Павел слышал их разговоры в кулуарах и поражался, до чего этот мир узок, замкнут и отвлечен от жизни общества, как они оторваны от народа, как привыкли к стяжательству и угодничеству! Правда, недавно появились задиристые молодые поэты и писатели, они настойчиво пробивались в литературу, хотели свободы творчества: Василий Аксенов, Анатолий Гладилин, Юрий Нагибин, Чингиз Айтматов, Фазиль Искандер, Юрий Трифонов, Евгений Евтушенко, Андрей Вознесенский, Роберт Рождественский, Булат Окуджава, Белла Ахмадулина. Но руководителям Союза писателей эта новая волна не нравилась, их, конечно, меньше печатали, критиковали и всячески затирали.
Павел говорил дома:
— Знаешь, Машуня, начитался я книг и насмотрелся на писателей. Основной тон задают литературные холуи, они пишут так называемые высокоидейные произведения. Их больше публикуют, они получают за это лучшие гонорары, жизнь со многими привилегиями. Вот помню я слова Чехова: «По железным дорогам надо ездить непременно в третьем классе, среди простого народа». А Союз писателей фактически отгораживает писателей от настоящей жизни общества и контролирует их.
— Неужели нет писателей, которые могут избежать этого? — спрашивала Мария.
— Наверное, жить без Союза писателей могли бы высокоталантливые и глубоко принципиальные литераторы, но в том-то и дело, что этого им не позволяют.
Вскоре после начала работы Ильин попросил Павла:
— Подготовьте, пожалуйста, на выдвижение в члены правления личное дело писателя Анатолия Алексина. За его спиной стоит сам Сергей Михалков, это он хочет ввести его в правление.
Павел спросил:
— Этот Алексин, он талантливый писатель?
Ильин засмеялся, хлопнул себя по ляжкам:
— Дорогой профессор, талант тут не при чем. Союз писателей — учреждение бюрократическое, у нас все работают по ранжиру. Мы делим писателей на китов, акул и мелкую рыбешку, но не по таланту, а по бюрократическому положению. Киты — это сорок два секретаря Союза, главные из них получают высокую зарплату и высокие гонорары, их возят на государственных машинах, они знакомы с Хрущевым и другими вождями. Сергей Михалков — это очень большой кит. Акулы — это члены правления и те, кто рвется в правление. Например, Алексин, он рвется всеми силами. Наконец, мелкие рыбешки — это шесть тысяч рядовых членов Союза, просто писаки, литературная прислуга.
— Прислуга? — удивился Павел.
— Вас удивляет мой цинизм?
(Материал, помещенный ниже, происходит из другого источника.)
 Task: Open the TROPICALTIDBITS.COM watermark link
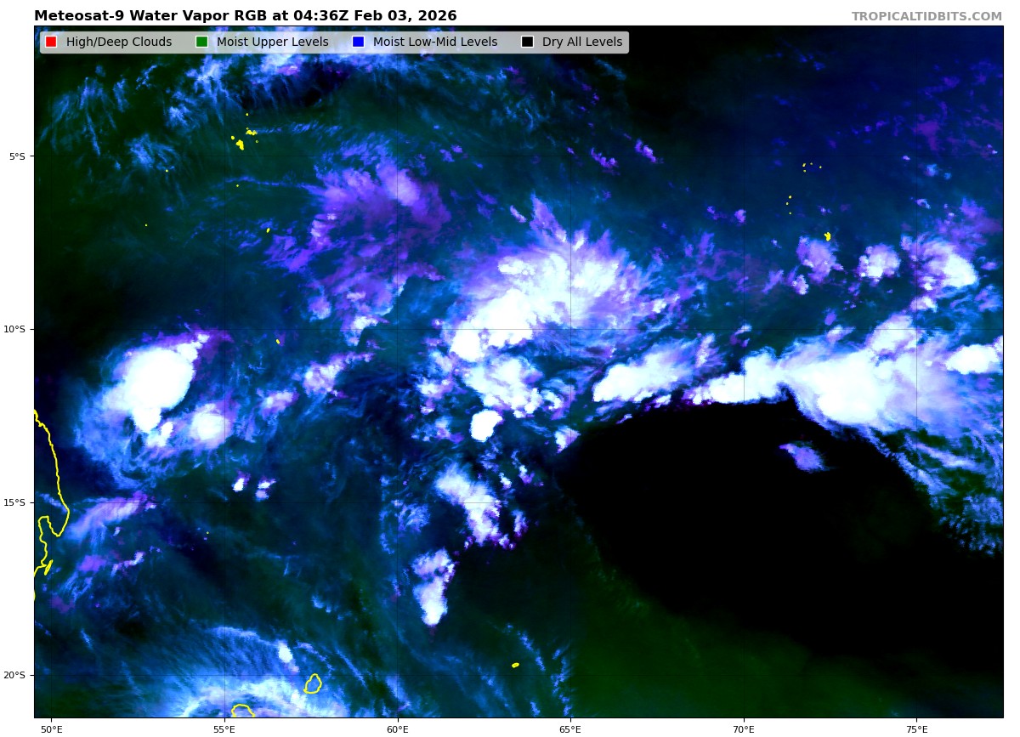click(927, 17)
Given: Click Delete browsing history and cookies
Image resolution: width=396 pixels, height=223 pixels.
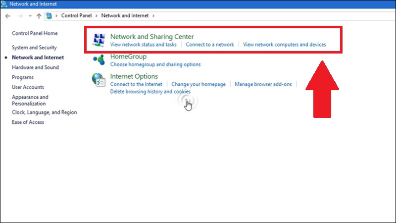Looking at the screenshot, I should coord(150,92).
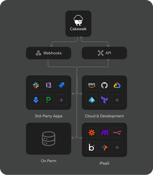Expand more Cloud & Development with plus tile
The image size is (153, 175).
[117, 100]
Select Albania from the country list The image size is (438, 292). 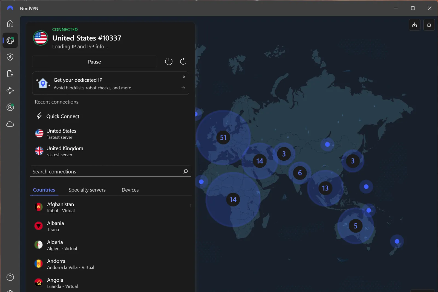[x=56, y=226]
Эх, дорогой профессор, мы с вами на своей шкуре испытали весь цинизм нашего времени. Ну да, пишущая мелкота слушается наших указаний, как прислуга угождает хозяину. Потому они живут благополучно, некоторым выпадает незаслуженная известность. Но написать текст гимна, как это удалось Михалкову, — это колоссальный успех.
Павлу трудно было согласиться с такой оценкой писательского труда:
— Наверное, я отстал от времени. Даже не знал, что детский поэт Михалков — автор нового гимна. Гимн — это символ страны. Но нужно сравнивать и оценивать символы. В мое время гимном был «Интернационал», символ пролетариата, с талантливой мелодией Пьера Дегейтера и словами Эжена Потье. Поэт Абрам Коц перевел его на русский еще в 1902 году. И мы пели с воодушевлением: «Мы свой, мы новый мир построим, / Кто был ничем, тот станет всем…» А в новом гимне поется: «Нас вырастил Сталин, на верность народу, / На труд и на подвиги нас вдохновил…» На что может воодушевить гимн с воспеванием развенчанного Сталина?
Ильин засмеялся:
— Вот за что я вас и люблю, дорогой профессор. Между нами говоря, вы правы. Михалков — человек с двойным дном, скрывает свое дворянское происхождение, служит советской власти верой и правдой. Когда по радио в первый раз исполняли новый гимн, Сталин пригласил Михалкова на ужин вместе с членами Политбюро. Они пьянствовали до пяти часов утра, и в благодарность за текст подобревший Сталин предложил ему: «Просите, что хотите». Знаете какой выбор сделал хитрый Михалков? Он сказал: «Товарищ Сталин, подарите мне тот карандаш, которым вы делали пометки на моем стихотворении». А, какова находка?! — Ильин рассмеялся, хлопнул себя по ляжкам и продолжал: — Ну, естественно, после этого хитрец был осыпан всеми милостями. Теперь гимн играют, его слова поют стоя, на всех торжественных заседаниях. А сам Михалков отвечал на критику: «Всё ругали меня: „Сережка плохие стихи пишет“. Теперь, сволочи, будете стоя слушать!»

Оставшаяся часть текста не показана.